What you will do:
Using the Facebook statistics article, please explain in one to three sentences why Storytellers are counted apart from engaged users in general.

Excerpted text:
==============================

6 Facebook Page Statistics You Need to Know, Part 2

Last week, we shared with you the first part of our blog installment, 6 Facebook Page Statistics You Need to Know, based on our conversation with Emeric Ernoult, CEO of Agorapulse. See a full recap here and the continued list below.

Facebook metric #4: Storytellers

What is it?

The “Storytellers”, called “People Talking About This” in the old insights, represents the people who have liked, commented or shared a post. The engaged users are all the users who have clicked anywhere on your post, the storytellers is the portion of these users who have clicked on like, comment or share.

As opposed to just clicking on a link, a picture or a video, liking, commenting or sharing a post will generate a story that will be published on Facebook for our friends to see.

What makes the “Storytellers” different than the mere engagement metric is that engagement in this case potentially generated a publication by that user showing his engagement to his friends.

==============================

Data section:
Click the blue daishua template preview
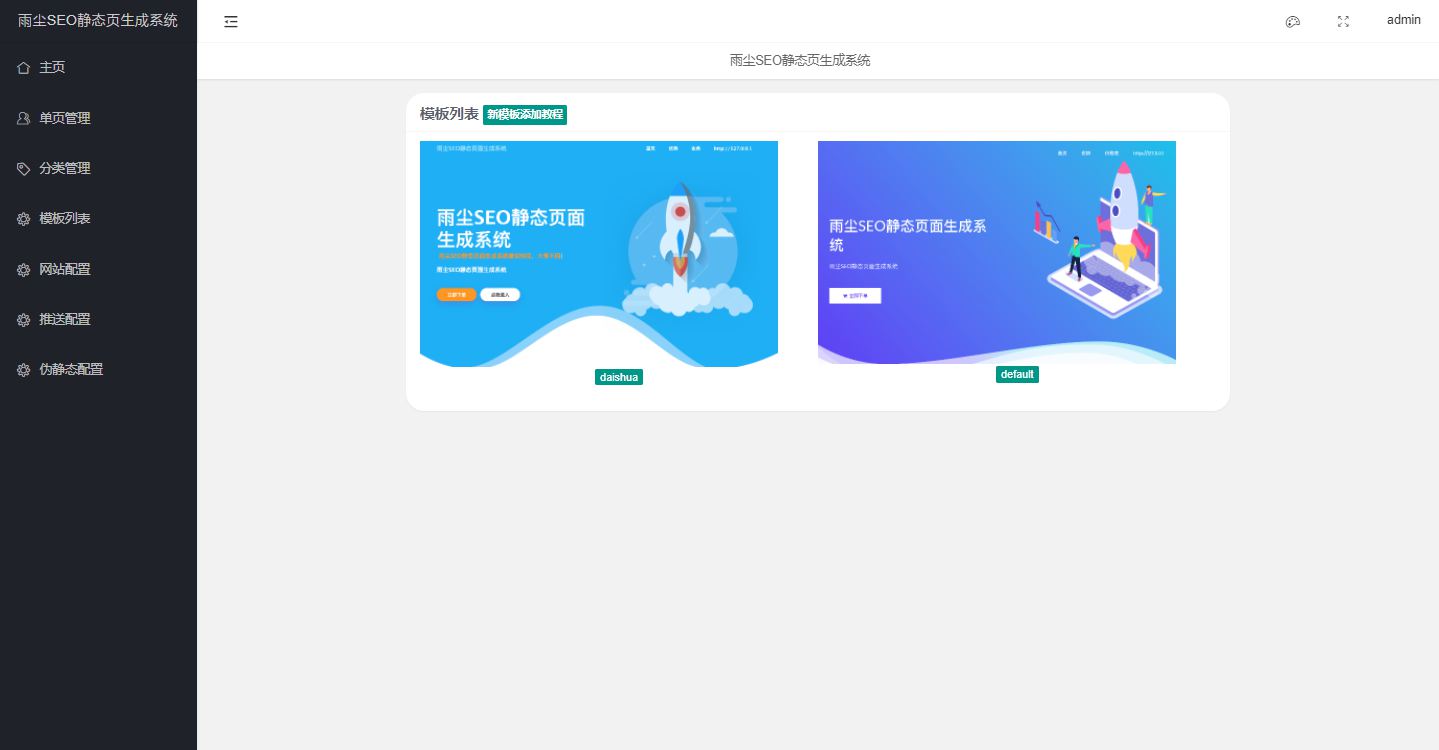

==============================

Response for this exercise:
Engaged users are everyone who clicked anywhere on a post, while Storytellers are only those who liked, commented on or shared it. Unlike clicking a link, picture or video, those actions generate a story published on Facebook that shows the user's engagement to friends.